The Perth aversion was becoming a bit worrying.
It was beginning to look like a young Steve Clarke had been dragged around Scone Palace in the school holidays when he had his heart set on skimming stones at Ardrossan beach.
Perhaps that he had hooked a couple of balls into the River Tay when he was all square going down the last hole at King James VI Golf Club.
Or it could just have been he was the latest in a long line of Scotland managers with a blind spot to the merits of footballers who play for St Johnstone.
Make no mistake, in terms of the people who represent and follow the McDiarmid Park club, and their relationship with the national team, a Saint-free squad this time would have been a new and desperate low.
There’s a broader point that there was some sort of moral obligation to recognise the history-making side which won both domestic cups (with a one to 11 of Scots) and has now earned draws away to Galatasaray and LASK, both clubs of impressive recent European pedigree.

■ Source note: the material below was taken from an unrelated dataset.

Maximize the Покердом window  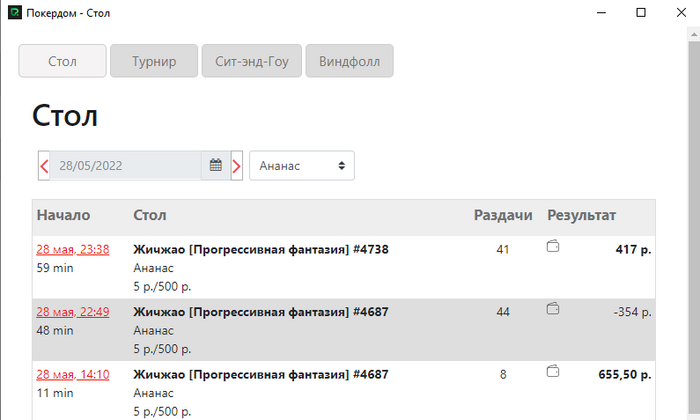click(641, 12)
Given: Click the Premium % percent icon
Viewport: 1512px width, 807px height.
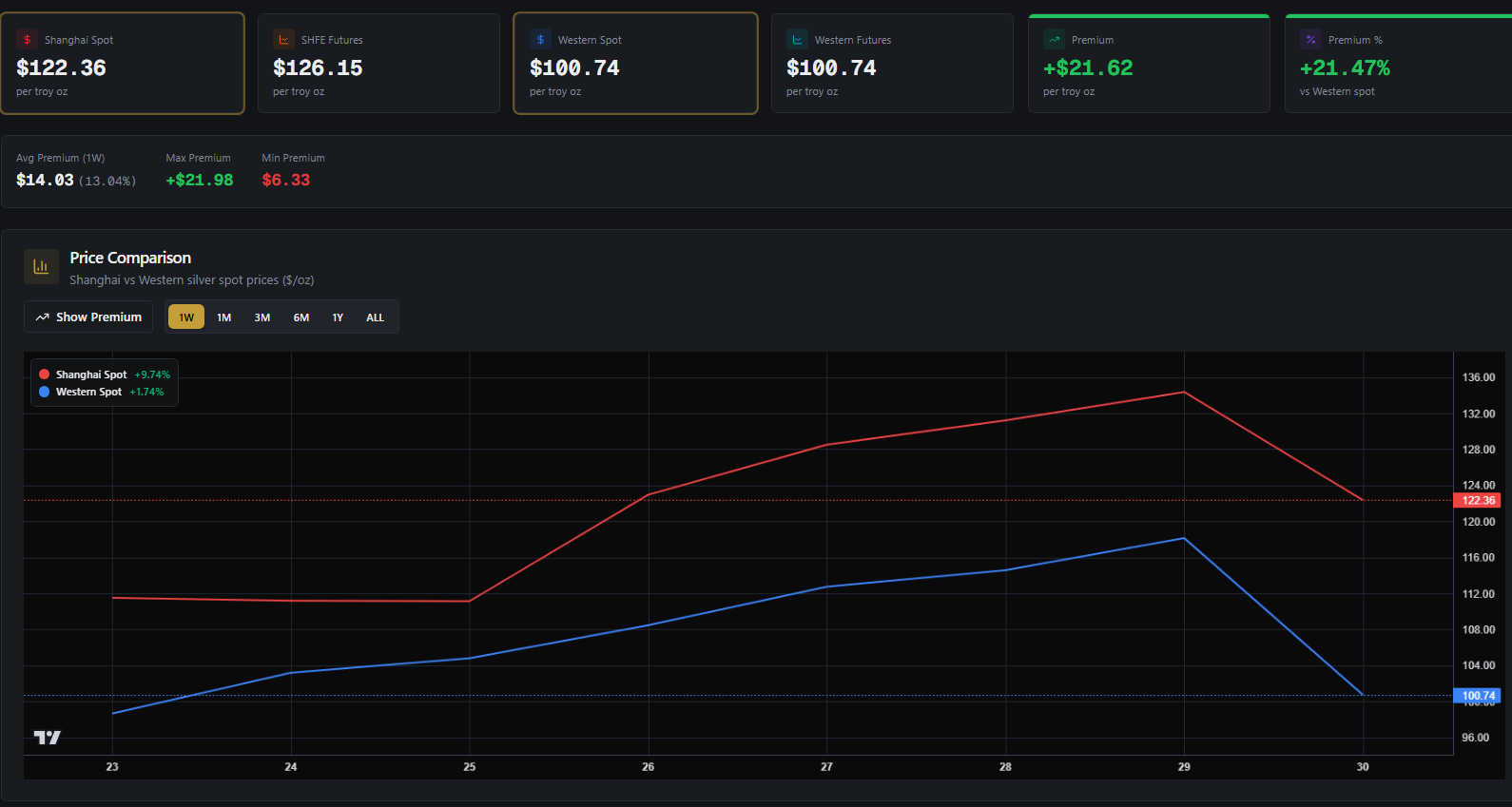Looking at the screenshot, I should [1310, 40].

And you won’t change my opinion that Jason Kerr is one of the form defenders in the country, a better choice for the right-sided centre-back role than Jack Hendry and should have been called-up.
But the individual case for Clark was so compelling that to not pick him would have been a flagrant injustice.
ST JOHNSTONE EQUALISE IN THE 120TH MINUTE! 😱😱
Goalkeeper Zander Clark flicks it on and Chris Kane slots it home! 🔵⚪
Madness at Ibrox! 🤪#ScottishCup pic.twitter.com/4AF77kmlVd
— Premier Sports (@PremierSportsTV) April 25, 2021
I would have said ‘unfathomable’ but given what went before, it would have been entirely in keeping with the chain of events.
First we had Gordon Strachan who thought Jack Hamilton was a better goalkeeper.
Then came Alex McLeish and his assistant, Peter Grant.
Back in November 2018, when asked to explain the fact that Kilmarnock’s Jamie McDonald and Celtic reserve goalie Scott Bain were preferred to the Perth man who had just posted a club record five clean-sheets in a row, this was part of Grant’s explanation –
“A couple of weeks ago you lose six or seven against Celtic, James Forrest gets four and you are crucifying the goalkeeper.”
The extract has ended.